The last track on Wings of Techno is a skit, a phone call between two music producers who are complaining about "the industry" and, specifically, idiotic labels that ask for "retro-futurist, commercial-underground" tracks. In a way, that conversation explains this album. Individually, Alex Cortex and Lopazz have always kicked against an electronic music scene which demands that, in order to maximise their marketability, artists must be genre-consistent and still alive to new trends. Needless to say, now that the Berlin duo are working together as Bad Cop, Bad Cop, they have no intention of knuckling under to orthodox definitions of house or techno.
It is a righteous stance, but one that, perhaps by its very nature, doesn't produce great albums. If you're going to follow your creative impulse wherever it takes you, the eclectic tracks that result still need to hang together as a body of work. Wings of Techno sounds like a collection of highly personal outtakes, demos and experiments, often sketched out in such a rudimentary way that they look very feint next to Lopazz's best work ("I Need Ya," his masterful "2 Fast 4 You").
Wilful noise is not the problem. If only it was. The fourth track, "Cornplex," is a so-so slab of distorted, lo-fi techno, but prior to that the vibe is playful sophistication. The opener, "Surfin USB," is perky, poppy even, all pots 'n' pans percussion, ricocheting bloops and wiggly little earworms. It recalls the eccentric micro-house that Snax or Nôze were making in 2007. "Cheeky" is 3 AM lover's funk, akin to No Regular Play's acid fried easy listening.

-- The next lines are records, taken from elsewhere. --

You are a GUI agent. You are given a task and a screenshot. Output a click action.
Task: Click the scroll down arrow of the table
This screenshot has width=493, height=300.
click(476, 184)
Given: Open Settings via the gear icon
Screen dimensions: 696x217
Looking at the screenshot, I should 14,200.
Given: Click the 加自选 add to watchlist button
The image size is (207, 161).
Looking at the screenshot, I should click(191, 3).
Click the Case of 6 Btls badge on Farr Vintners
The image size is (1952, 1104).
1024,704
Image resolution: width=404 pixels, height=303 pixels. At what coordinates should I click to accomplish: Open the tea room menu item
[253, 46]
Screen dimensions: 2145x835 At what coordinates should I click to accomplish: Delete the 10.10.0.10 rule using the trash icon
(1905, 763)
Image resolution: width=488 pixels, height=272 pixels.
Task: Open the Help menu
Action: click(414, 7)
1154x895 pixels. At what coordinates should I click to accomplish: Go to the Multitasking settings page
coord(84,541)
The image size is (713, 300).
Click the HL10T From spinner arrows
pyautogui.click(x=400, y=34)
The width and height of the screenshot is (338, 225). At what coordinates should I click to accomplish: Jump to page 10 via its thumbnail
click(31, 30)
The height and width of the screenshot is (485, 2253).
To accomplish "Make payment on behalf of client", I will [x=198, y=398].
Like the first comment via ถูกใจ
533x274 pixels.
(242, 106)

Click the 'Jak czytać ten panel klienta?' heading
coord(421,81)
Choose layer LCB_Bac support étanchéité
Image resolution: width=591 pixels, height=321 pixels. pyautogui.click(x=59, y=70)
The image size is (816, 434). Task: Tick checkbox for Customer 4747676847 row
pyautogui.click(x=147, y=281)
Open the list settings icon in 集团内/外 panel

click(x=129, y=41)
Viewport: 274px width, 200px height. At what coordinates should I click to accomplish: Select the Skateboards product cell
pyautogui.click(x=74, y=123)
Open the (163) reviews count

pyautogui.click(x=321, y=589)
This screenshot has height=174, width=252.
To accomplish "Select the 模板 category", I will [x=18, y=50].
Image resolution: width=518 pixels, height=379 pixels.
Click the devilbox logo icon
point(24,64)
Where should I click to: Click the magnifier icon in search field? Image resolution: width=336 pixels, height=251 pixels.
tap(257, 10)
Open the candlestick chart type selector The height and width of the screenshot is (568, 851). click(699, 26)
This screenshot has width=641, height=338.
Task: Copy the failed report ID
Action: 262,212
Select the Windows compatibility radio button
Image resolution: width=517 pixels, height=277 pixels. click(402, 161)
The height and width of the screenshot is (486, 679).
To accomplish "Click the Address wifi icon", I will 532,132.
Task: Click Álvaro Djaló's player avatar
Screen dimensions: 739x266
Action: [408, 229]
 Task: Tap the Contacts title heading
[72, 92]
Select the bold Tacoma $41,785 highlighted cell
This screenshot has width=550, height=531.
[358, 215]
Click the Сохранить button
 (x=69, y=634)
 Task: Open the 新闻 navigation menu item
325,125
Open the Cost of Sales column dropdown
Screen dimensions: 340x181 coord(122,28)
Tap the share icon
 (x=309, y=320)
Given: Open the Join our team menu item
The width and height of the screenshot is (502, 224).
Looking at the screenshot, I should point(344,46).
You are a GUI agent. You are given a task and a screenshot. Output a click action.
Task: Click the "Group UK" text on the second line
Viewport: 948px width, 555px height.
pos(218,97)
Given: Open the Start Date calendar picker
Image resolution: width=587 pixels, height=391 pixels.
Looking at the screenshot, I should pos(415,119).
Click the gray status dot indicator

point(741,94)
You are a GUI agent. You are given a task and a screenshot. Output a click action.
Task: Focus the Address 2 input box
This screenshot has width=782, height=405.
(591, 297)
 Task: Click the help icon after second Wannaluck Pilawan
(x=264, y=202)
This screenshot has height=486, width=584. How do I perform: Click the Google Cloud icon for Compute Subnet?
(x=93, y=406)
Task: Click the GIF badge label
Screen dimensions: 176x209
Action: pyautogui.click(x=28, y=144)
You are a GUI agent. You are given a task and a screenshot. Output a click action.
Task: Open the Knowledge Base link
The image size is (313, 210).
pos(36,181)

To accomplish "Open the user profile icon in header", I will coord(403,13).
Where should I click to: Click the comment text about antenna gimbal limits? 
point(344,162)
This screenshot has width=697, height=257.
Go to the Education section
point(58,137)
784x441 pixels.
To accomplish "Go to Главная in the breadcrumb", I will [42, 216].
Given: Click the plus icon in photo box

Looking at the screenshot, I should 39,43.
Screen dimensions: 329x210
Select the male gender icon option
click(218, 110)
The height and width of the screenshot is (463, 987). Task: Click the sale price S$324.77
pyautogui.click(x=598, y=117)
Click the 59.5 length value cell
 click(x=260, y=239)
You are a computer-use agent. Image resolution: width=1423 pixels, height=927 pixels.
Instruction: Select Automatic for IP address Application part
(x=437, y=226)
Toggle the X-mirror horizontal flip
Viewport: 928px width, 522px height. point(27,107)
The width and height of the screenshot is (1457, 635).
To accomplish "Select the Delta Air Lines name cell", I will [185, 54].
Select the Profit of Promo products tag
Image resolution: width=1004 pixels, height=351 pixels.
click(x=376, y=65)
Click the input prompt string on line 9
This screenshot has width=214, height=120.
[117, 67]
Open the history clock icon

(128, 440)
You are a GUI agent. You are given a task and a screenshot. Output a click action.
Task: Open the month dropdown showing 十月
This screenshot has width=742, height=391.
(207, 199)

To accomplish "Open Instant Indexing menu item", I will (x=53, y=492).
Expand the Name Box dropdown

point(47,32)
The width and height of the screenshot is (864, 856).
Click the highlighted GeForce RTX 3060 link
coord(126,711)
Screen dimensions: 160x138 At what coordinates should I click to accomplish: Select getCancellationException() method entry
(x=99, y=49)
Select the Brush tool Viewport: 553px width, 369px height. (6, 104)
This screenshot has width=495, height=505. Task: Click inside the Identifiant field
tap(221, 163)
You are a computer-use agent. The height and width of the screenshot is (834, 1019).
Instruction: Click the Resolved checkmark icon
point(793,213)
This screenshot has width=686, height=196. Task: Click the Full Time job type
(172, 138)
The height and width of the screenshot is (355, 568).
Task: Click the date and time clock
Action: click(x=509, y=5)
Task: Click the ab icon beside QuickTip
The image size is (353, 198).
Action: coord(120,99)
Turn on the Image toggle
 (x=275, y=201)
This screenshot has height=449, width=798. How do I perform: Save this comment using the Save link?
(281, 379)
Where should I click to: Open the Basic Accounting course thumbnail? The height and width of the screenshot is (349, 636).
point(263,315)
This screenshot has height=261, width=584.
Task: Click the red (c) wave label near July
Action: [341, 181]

There are moments of great potential (the Superpitcher-esque indie-dance of "Bodyless Material"), and moments of genuine intrigue (the twisted, swampy melodica and sax-spattered funk of "Come Swallow Me"), but they are rarely developed beyond a basic, repetitive idea. The best track, "Unicorny," a beautiful excursion into sombre bass music, is dispensed in under three minutes. Is this an insider joke? It certainly sounds a lot like Zomby, another producer who isn't afraid to release bitty fragments of material. Either way, it's much better than "Schaschlik," an aimless meander of tinny, hissing drum machines, Moog-ish squiggles and bobbling hyper-funk which ultimately sounds like a warped cassette recording of some old Krautrock soundcheck. Was it fun to make? Possibly. Does that translate? No.